* THE DATA
━━━━

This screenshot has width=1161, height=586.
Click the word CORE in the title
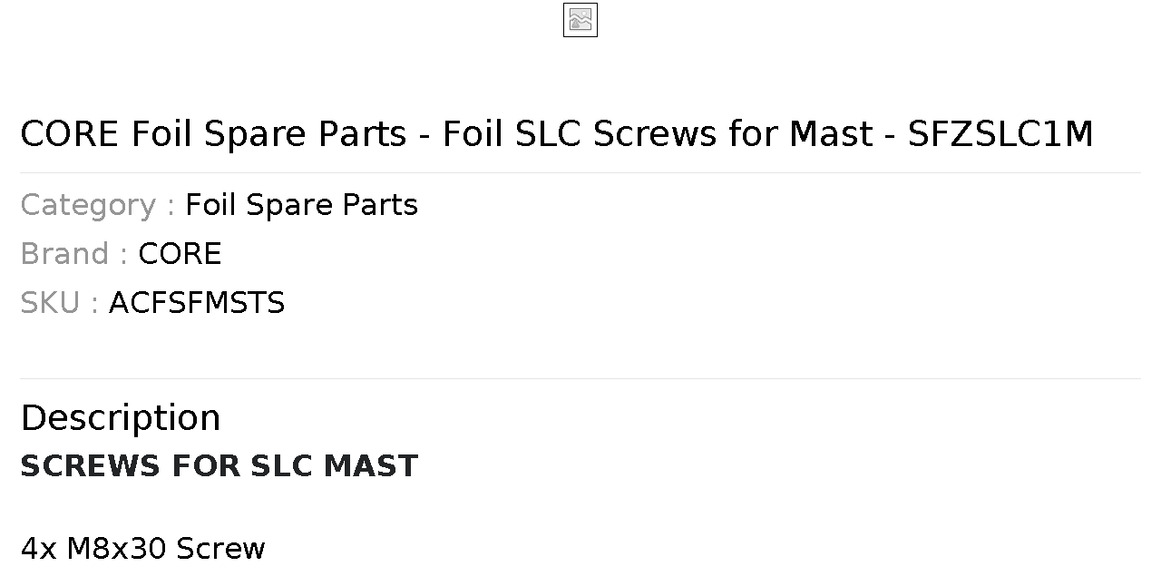pyautogui.click(x=70, y=134)
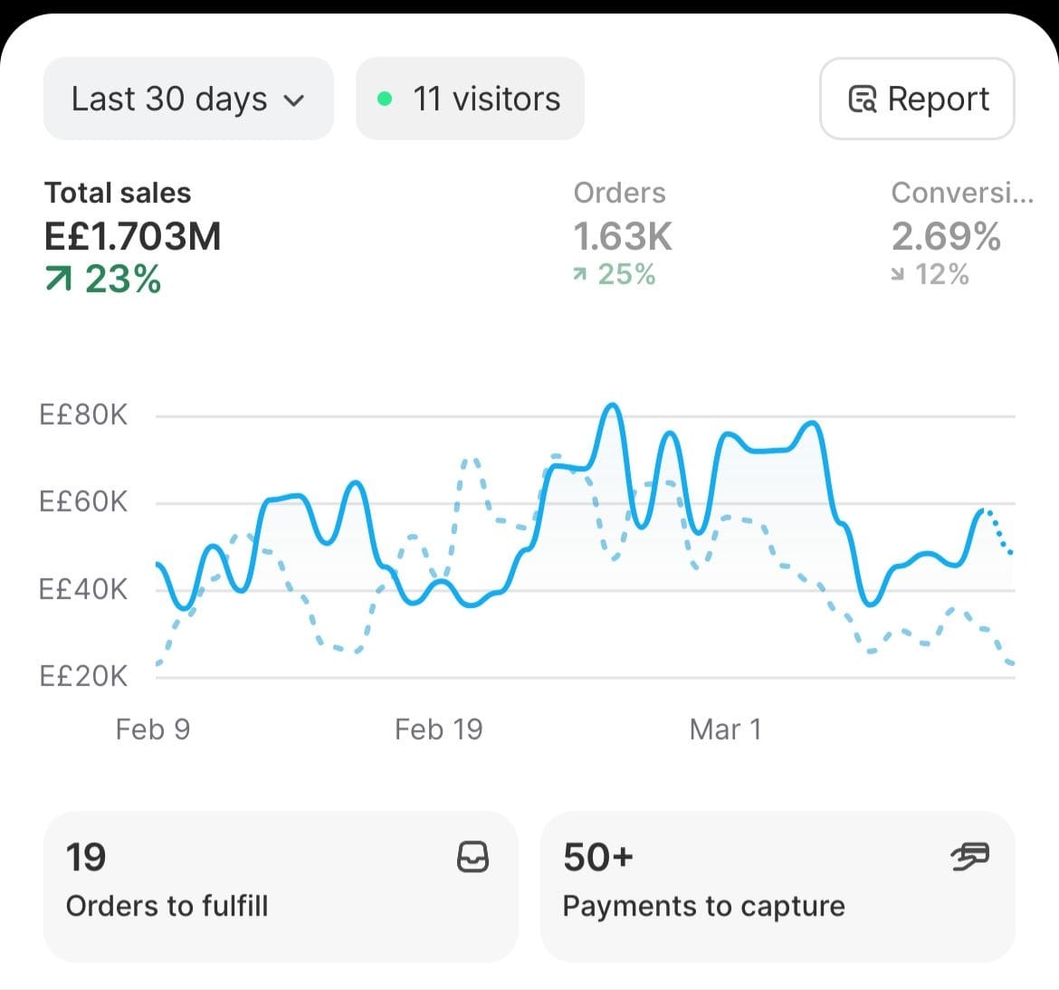Click the down arrow next to 12%
1059x990 pixels.
tap(898, 274)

━━━━

* WHAT TO PRODUCE
Output nothing but the records above, word for word, with the pictures removed.

* FINISHED EXERCISE
This screenshot has width=1161, height=586.
Click the word CORE in the title
pyautogui.click(x=70, y=134)
Click the down arrow next to 12%
1059x990 pixels.
tap(898, 274)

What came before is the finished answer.